======== Provided material ========
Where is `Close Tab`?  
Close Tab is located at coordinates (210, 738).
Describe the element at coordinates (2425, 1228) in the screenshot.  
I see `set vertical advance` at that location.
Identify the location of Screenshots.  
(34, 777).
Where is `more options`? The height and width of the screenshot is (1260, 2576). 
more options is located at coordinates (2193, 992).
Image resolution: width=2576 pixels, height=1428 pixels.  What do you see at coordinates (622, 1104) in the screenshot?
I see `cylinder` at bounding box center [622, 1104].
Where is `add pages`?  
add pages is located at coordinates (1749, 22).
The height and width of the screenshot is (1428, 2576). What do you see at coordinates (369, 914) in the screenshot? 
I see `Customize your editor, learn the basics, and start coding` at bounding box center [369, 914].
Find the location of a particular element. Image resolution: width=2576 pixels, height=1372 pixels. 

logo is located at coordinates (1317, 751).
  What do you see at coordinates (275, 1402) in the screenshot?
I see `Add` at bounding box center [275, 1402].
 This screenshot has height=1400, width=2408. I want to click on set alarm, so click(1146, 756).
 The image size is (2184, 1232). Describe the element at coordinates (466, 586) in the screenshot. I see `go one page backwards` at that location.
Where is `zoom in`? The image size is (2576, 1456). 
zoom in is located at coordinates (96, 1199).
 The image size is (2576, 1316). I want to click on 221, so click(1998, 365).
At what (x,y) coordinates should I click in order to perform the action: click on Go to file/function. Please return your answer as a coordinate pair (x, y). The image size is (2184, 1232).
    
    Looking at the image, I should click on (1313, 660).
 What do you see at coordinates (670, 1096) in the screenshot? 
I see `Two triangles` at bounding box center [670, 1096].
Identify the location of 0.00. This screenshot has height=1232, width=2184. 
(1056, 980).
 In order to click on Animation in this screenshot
========
### [What this task involves]
Please render all of the material above as a Markdown table with two columns, Row and Line, giving each non-blank line its own numbered row.

### [Solution for this exercise]
| Row | Line |
|---|---|
| 1 | Where is `Close Tab`?   |
| 2 | Close Tab is located at coordinates (210, 738). |
| 3 | Describe the element at coordinates (2425, 1228) in the screenshot.   |
| 4 | I see `set vertical advance` at that location. |
| 5 | Identify the location of Screenshots.   |
| 6 | (34, 777). |
| 7 | Where is `more options`? The height and width of the screenshot is (1260, 2576).  |
| 8 | more options is located at coordinates (2193, 992). |
| 9 | Image resolution: width=2576 pixels, height=1428 pixels.  What do you see at coordinates (622, 1104) in the screenshot? |
| 10 | I see `cylinder` at bounding box center [622, 1104]. |
| 11 | Where is `add pages`?   |
| 12 | add pages is located at coordinates (1749, 22). |
| 13 | The height and width of the screenshot is (1428, 2576). What do you see at coordinates (369, 914) in the screenshot?  |
| 14 | I see `Customize your editor, learn the basics, and start coding` at bounding box center [369, 914]. |
| 15 | Find the location of a particular element. Image resolution: width=2576 pixels, height=1372 pixels.  |
| 16 | logo is located at coordinates (1317, 751). |
| 17 |   What do you see at coordinates (275, 1402) in the screenshot? |
| 18 | I see `Add` at bounding box center [275, 1402]. |
| 19 |  This screenshot has height=1400, width=2408. I want to click on set alarm, so click(1146, 756). |
| 20 |  The image size is (2184, 1232). Describe the element at coordinates (466, 586) in the screenshot. I see `go one page backwards` at that location. |
| 21 | Where is `zoom in`? The image size is (2576, 1456).  |
| 22 | zoom in is located at coordinates (96, 1199). |
| 23 |  The image size is (2576, 1316). I want to click on 221, so click(1998, 365). |
| 24 | At what (x,y) coordinates should I click in order to perform the action: click on Go to file/function. Please return your answer as a coordinate pair (x, y). The image size is (2184, 1232). |
| 25 |     Looking at the image, I should click on (1313, 660). |
| 26 |  What do you see at coordinates (670, 1096) in the screenshot?  |
| 27 | I see `Two triangles` at bounding box center [670, 1096]. |
| 28 | Identify the location of 0.00. This screenshot has height=1232, width=2184.  |
| 29 | (1056, 980). |
| 30 |  In order to click on Animation in this screenshot |